A niedługo później wprowadził się na stałe. Zrezygnował ze swojej dotychczasowej pracy. Zatrudnił się w agencji nieruchomości.


Wspólne śniadanie.
- To wspaniale Rudolfie, że udało Ci się znaleźć nową pracę.
- Ja też postanowiłam zrezygnować z kariery dziennikarskiej. Szef chyba traktował mnie jak kretynkę, moim ostatnim zadaniem było wypisywanie horoskopów!
- No i dobrze. Na pewno znajdziesz coś lepszego i przede wszystkim poważniejszego.



Wspominanki.




**

U Narcyza zabawa. Jest sportowcem, obecnie filar drużyny.
Dalej spotyka się z kochankami.



BURA od Pani Zadeckiej.


Wszystkiego trzeba spróbować.


Dancing.



Na potańcówce poznał pewną hrabinę, którą oczywiście zaprosił do siebie.




Nie ma to jak zabawa pod prysznicem.
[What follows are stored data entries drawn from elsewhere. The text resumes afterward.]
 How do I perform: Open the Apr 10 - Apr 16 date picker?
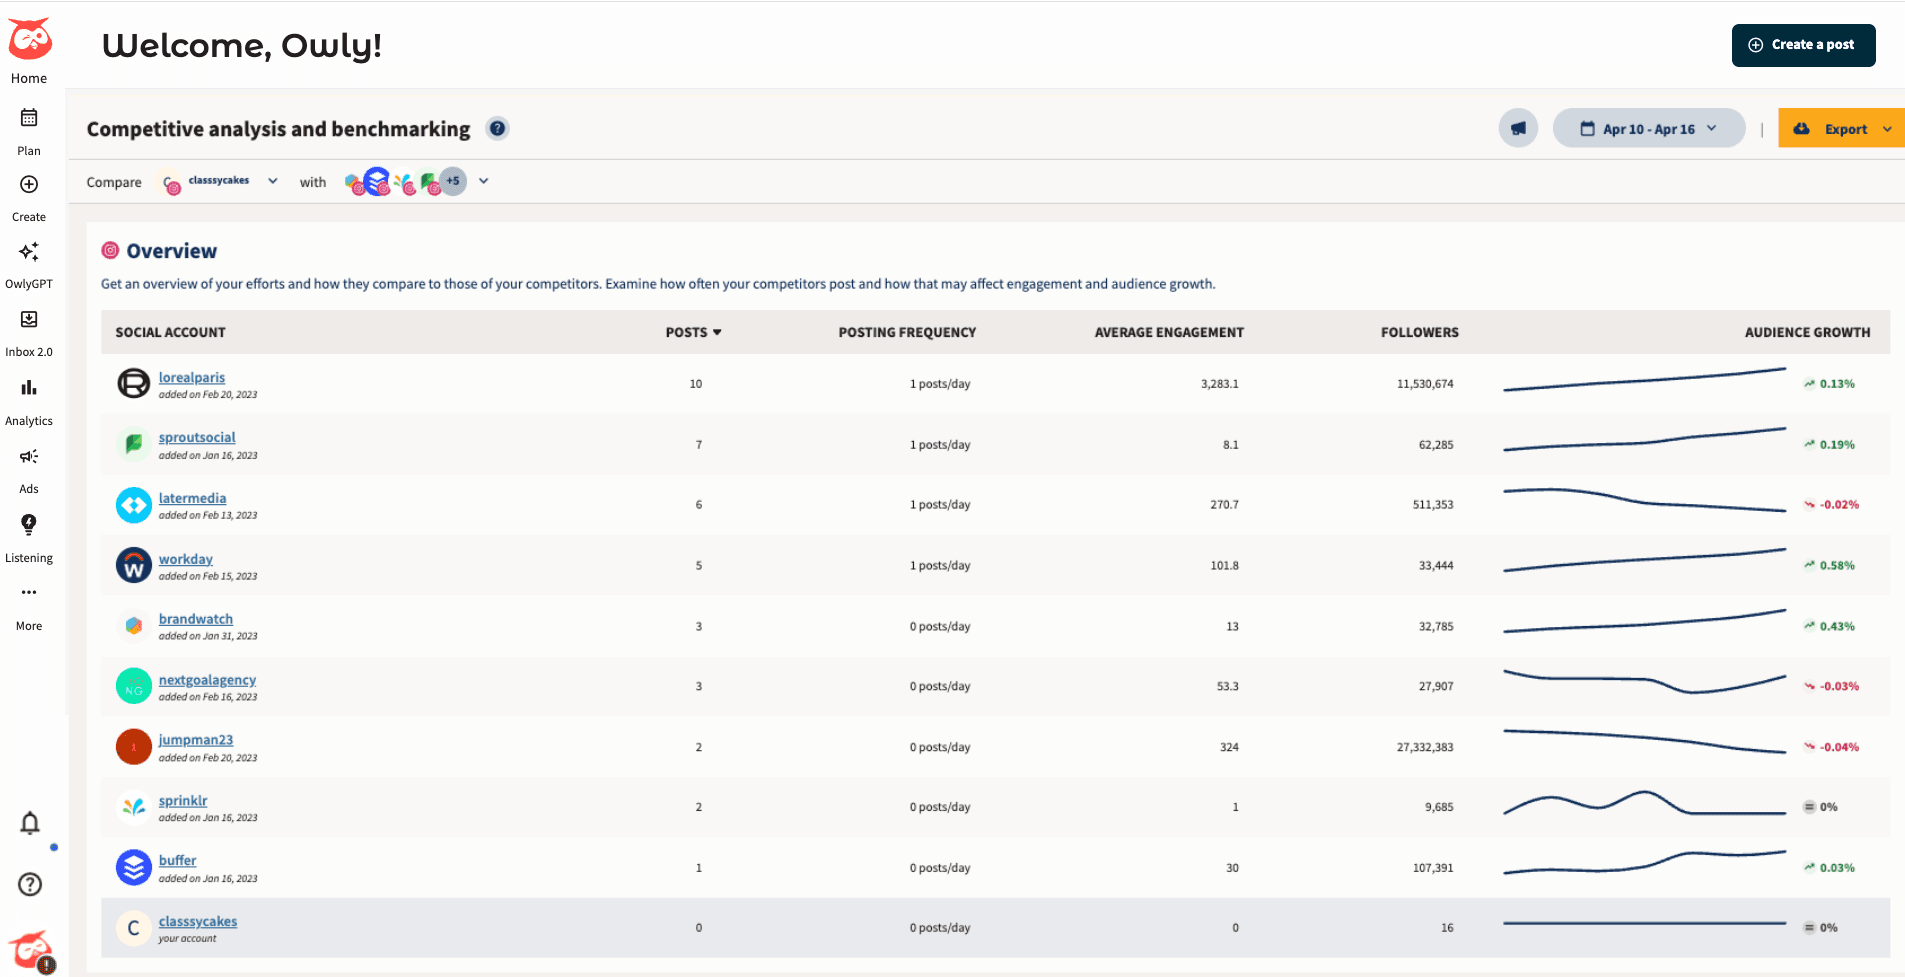tap(1648, 128)
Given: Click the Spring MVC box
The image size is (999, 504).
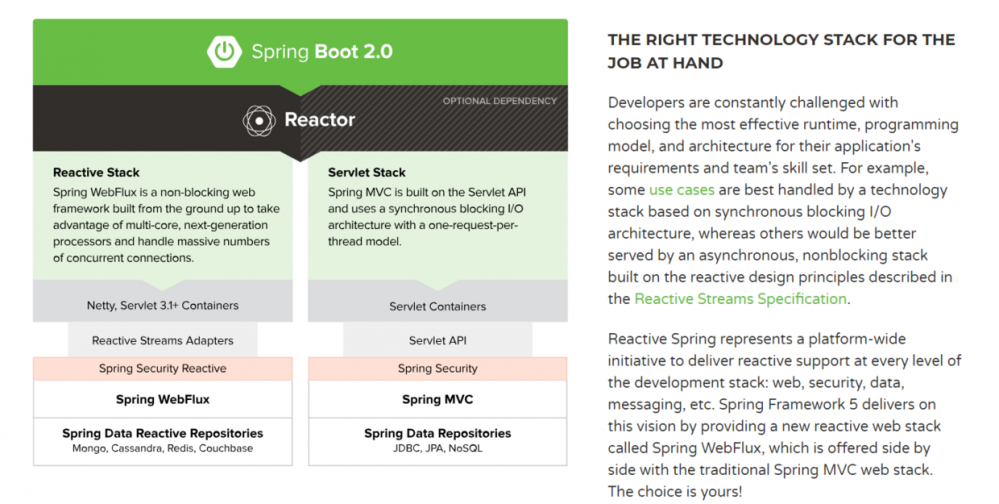Looking at the screenshot, I should pos(437,400).
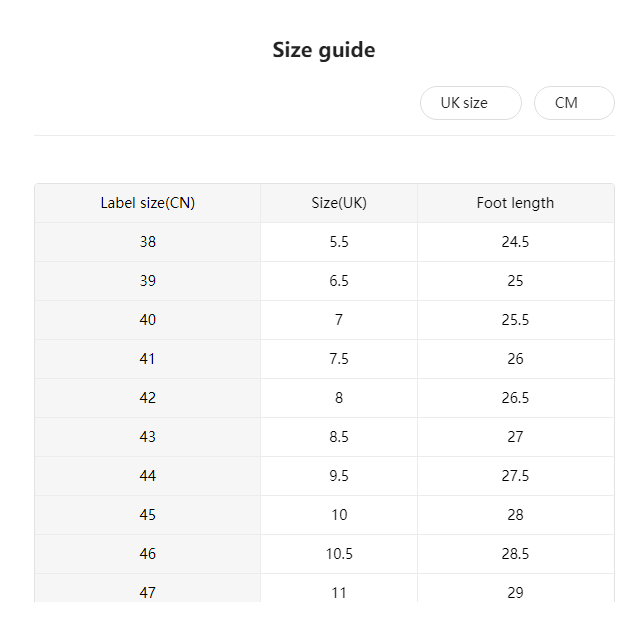Click the UK size 8 cell
This screenshot has width=640, height=635.
[x=339, y=398]
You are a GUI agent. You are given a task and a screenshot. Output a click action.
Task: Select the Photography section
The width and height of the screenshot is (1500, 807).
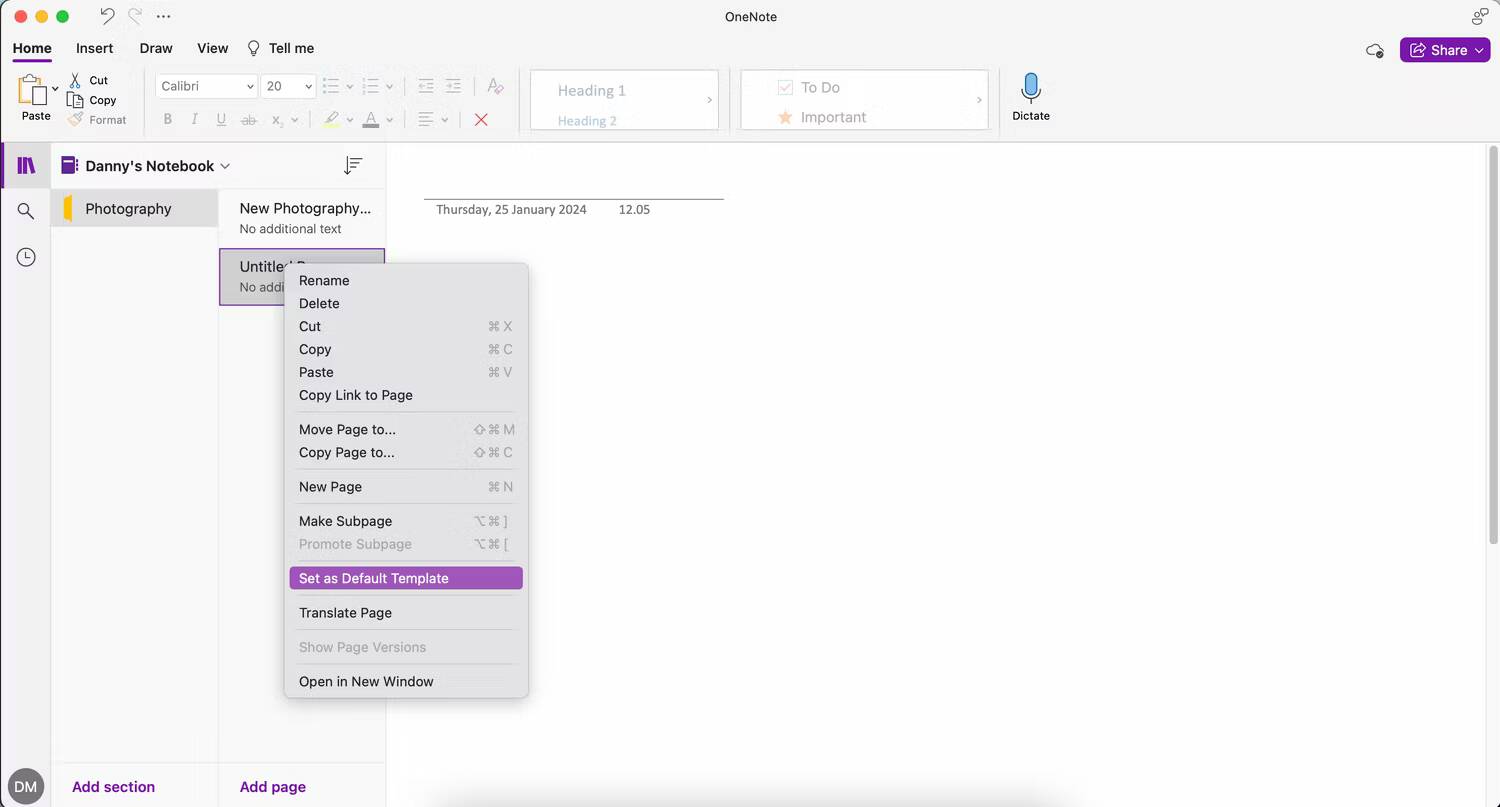(128, 209)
Dorosły facet...




**

W domu Witków.
Emilka.



Na obiad zaproszeni zostali rodzice Witka i młodsza siostra.




- Na szczęście zima nie taka sroga tego roku.


Witek i jego zaloty.



- Skarbie ...



- Tak.


Nadszedł ten dzień. Ślub odbył się w ogrodzie, w nowym domku, który Witek i Dominika kupili na kredyt.
(Nie mam pojęcia jak to się stało, że Dominika ma ciemną sukienkę ...)
Na ślubie pojawili się rodzice Witka (Nadzieja i Jan), młodsza siostra Oliwia, przyjaciel Witka - Narcyz oraz randomowi przyjaciele. Później dołączyła również Zuza z chłopakiem (a może już wtedy narzeczonym, nie pamiętam) Tomaszem Słonecznikiem. Szkoda, że Zuza nie ubrała czegoś bardziej pasującego do okazji...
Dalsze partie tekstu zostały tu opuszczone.